So, the other week I found out that a client I work with is a Holocaust survivor.
She's short and in her 90s and I'd known her a bit from different shifts, and she mentioned something about her (Hungarian) husband's past at one point when we were chit-chatting, and so I asked her how they met.
"I was in the Holocaust," she began, "And I lost all my family."
And, that's how the story started.
After she got out of the concentration camp, she didn't know what to do, she was all alone, but she knew of some distant relatives in Budapest, and so she wrote them, telling them what happened, and that she didn't have anyone.
Her husband knew them and heard of her through them, and he had lost all of his family, too.
"I would like to write that girl," he said, and so he got permission from her relatives and her address and they began writing, and they wrote and they wrote and they wrote and they wrote and shared everything with one another, and they "truly understood one other," and at one point he shared a photograph, and he proposed marriage and she accepted, and then he went to meet her in Paris, where she had ended up on her way to the United States.
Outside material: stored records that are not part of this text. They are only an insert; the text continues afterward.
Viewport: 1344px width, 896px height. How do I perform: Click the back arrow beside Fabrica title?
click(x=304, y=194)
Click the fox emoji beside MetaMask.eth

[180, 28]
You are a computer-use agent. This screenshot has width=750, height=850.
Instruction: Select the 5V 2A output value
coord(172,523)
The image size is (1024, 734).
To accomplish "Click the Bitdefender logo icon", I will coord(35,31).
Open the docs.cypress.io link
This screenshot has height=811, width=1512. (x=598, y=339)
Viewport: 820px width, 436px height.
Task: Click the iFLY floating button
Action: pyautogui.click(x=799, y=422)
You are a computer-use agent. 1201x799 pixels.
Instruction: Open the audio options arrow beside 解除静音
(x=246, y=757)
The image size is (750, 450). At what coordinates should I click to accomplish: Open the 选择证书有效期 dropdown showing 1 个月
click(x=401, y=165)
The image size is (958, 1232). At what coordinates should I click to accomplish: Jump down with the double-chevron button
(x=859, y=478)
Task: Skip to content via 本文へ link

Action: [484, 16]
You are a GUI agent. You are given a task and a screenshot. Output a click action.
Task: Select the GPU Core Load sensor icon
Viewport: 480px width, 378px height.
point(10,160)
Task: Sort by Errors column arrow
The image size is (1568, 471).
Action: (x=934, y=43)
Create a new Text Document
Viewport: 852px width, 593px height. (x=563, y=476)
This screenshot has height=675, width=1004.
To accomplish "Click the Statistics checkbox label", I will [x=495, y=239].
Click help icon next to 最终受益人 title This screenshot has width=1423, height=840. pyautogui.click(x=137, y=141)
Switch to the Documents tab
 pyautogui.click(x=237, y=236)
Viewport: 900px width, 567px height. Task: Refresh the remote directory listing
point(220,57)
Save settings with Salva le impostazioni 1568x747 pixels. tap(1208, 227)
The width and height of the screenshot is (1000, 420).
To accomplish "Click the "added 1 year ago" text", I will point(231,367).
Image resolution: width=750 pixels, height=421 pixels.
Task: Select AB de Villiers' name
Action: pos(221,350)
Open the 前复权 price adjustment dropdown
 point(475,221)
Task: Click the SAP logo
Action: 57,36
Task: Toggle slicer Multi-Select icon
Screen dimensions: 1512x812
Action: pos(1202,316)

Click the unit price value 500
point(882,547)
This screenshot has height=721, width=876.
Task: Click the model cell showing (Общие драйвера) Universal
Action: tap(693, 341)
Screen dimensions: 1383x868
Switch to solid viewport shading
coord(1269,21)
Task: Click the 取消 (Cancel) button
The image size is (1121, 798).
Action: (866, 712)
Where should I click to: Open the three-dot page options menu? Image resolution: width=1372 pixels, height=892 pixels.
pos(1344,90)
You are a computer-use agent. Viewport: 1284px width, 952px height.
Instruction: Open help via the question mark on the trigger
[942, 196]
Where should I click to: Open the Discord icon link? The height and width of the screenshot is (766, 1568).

"So where did you meet him for the first time?", I was like.
"At the train station," she was like.
"But how did you find each other?", I was like.
"We wrote and agreed to wear something and the other knew," she was like. "I had a dress and I wrote him, and that day I put on that dress. He wrote me, he will wear a dark grey coat, and a carnation."
Then, she was like, "That day, I saw a man in a dark grey coat and a red carnation, and it was far, but he was so ugly. I was upset, but I told myself, 'He is beautiful, and you can learn to love him.' And I waved, and he waved, and I came closer, and he was so ugly...
"Then, out from behind him stepped another man, in a dark grey coat and a carnation, and it was [her husband's name], and that is the first time I saw him."
Then, her husband said they would go to the visa office, and they talked to the officials and he got her an extension, and they stayed in Paris for two weeks "and that was our honeymoon."
Through a Jewish charity group, they stayed in an awful boarding house and had one meal a day, "and we were as poor as church mice, and so happy," she said.